Redução de jornada

Marinho cobra 'celeridade' a Alcolumbre para aprovar fim da escala 6x1

Ao lado de Hugo Motta, o ministro do Trabalho anunciou como ficará o texto da PEC do 6x1 na Câmara. Proposta chegará ao Senado em meio a divergências entre Lula e Alcolumbre

O ministro do Trabalho, Luís Marinho, cobrou, nesta segunda-feira (25/5), celeridade ao presidente do Congresso, senador Davi Alcolumbre (União-AP), para que o Senado analise a proposta de emenda à Constituição (PEC) do fim da escala de trabalho 6x1 após uma possível aprovação do texto na Câmara.

“Temos um apelo a fazer ao senado e ao presidente Davi Alcolumbre. Aprovado aqui (na Câmara), peço que ele dê a mesma celeridade no Senado”, enfatizou o ministro do presidente Luiz Inácio Lula da Silva, em pronunciamento ao lado do chefe da Câmara Federal, deputado Hugo Motta (Republicanos-PB).

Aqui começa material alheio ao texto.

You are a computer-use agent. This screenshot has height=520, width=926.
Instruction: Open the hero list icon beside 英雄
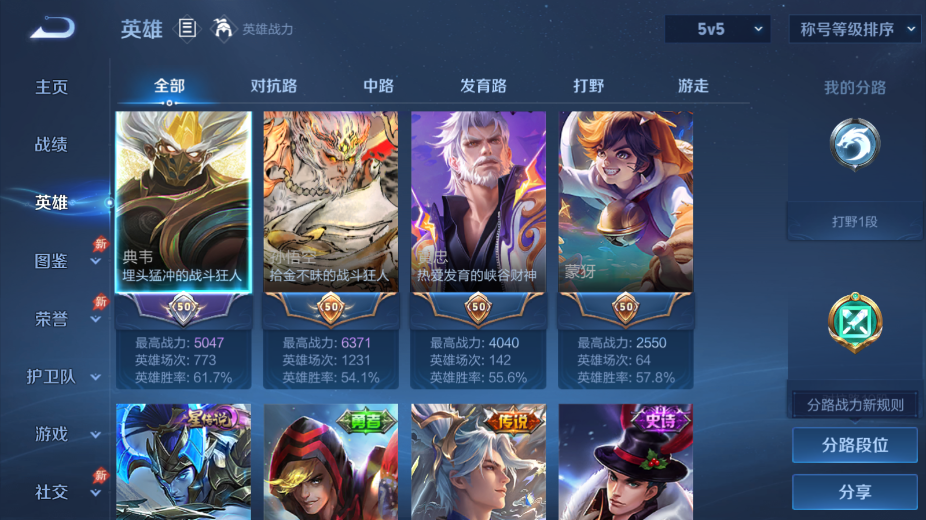[x=187, y=28]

A fala em conjunto com o parlamentar ocorreu minutos após uma reunião entre Motta, Marinho, Lula e o relator da PEC do fim da 6x1 na Câmara, deputado Léo Prates (Republicanos-BA), para a elaboração de um texto sobre o tema. Com o encontro, ficou decidido que a PEC do 6x1 vai prever uma redução gradual da carga horária semanal após a eventual aprovação da proposta.    

Pelo desenho apresentado, haverá uma diminuição inicial de duas horas na jornada semanal em até 60 dias após a promulgação da nova regra. Em seguida, depois de um período de 12 meses, passaria a valer a jornada máxima de 40 horas semanais. 

Na Câmara, a PEC do fim da 6x1 inicialmente será discutida em comissão especial sobre o tema. Caso a matéria seja aprovada, o próximo passo será a votação em Plenário da Casa. Uma possível aprovação da maioria dos deputados fará com que a proposta siga ao Senado.

Relacionamento

Embora uma possível aprovação da PEC seja popular, é possível que a matéria sofra resistência para ser colocada em pauta pelo presidente do Senado, Davi Alcolumbre, sob a justificativa de um estranhamento entre ele e Lula.

Essa má relação ocorre porque, na avaliação de interlocutores do Planalto, parlamentares governistas e do PT, Alcolumbre articulou para que a recente indicação de Lula para uma vaga no Supremo Tribunal Federal (STF), o advogado-Geral da União, Jorge Messias, fosse derrotado na sabatina.

O nome de Messias, desde quando foi indicado por Lula, sofria resistência de Alcolumbre, que defendia a escolha do ex-presidente do Senado Rodrigo Pacheco (PSB-MG), para o cargo na Suprema Corte.